## [Description of the task]
For the entries that follow, report how many lines include the word "agent" and add nothing.

::::::

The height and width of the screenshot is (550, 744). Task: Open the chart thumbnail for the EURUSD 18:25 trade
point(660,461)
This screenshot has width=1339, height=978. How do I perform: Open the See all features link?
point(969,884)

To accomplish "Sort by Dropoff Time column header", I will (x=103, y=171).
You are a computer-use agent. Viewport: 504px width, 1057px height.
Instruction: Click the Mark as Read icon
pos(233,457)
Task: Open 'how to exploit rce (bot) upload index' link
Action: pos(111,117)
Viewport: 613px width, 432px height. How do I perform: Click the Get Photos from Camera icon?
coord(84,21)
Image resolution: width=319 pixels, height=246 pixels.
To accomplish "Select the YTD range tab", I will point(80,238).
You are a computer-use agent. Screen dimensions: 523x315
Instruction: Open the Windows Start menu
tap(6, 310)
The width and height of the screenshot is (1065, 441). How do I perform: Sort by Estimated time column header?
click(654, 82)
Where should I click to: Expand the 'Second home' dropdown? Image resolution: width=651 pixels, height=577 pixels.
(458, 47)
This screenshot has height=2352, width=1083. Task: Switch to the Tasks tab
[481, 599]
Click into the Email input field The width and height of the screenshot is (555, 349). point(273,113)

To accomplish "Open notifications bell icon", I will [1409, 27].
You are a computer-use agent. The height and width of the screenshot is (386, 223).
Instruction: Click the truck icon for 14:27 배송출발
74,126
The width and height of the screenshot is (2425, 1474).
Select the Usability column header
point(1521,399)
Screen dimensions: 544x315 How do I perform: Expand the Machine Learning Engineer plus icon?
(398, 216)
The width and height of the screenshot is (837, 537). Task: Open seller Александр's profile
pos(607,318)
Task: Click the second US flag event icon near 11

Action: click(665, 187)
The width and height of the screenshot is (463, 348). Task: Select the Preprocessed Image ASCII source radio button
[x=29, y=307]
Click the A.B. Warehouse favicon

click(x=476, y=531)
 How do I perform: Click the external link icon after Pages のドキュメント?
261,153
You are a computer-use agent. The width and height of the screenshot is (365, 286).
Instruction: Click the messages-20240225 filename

::::::

## [Response to the exercise]
4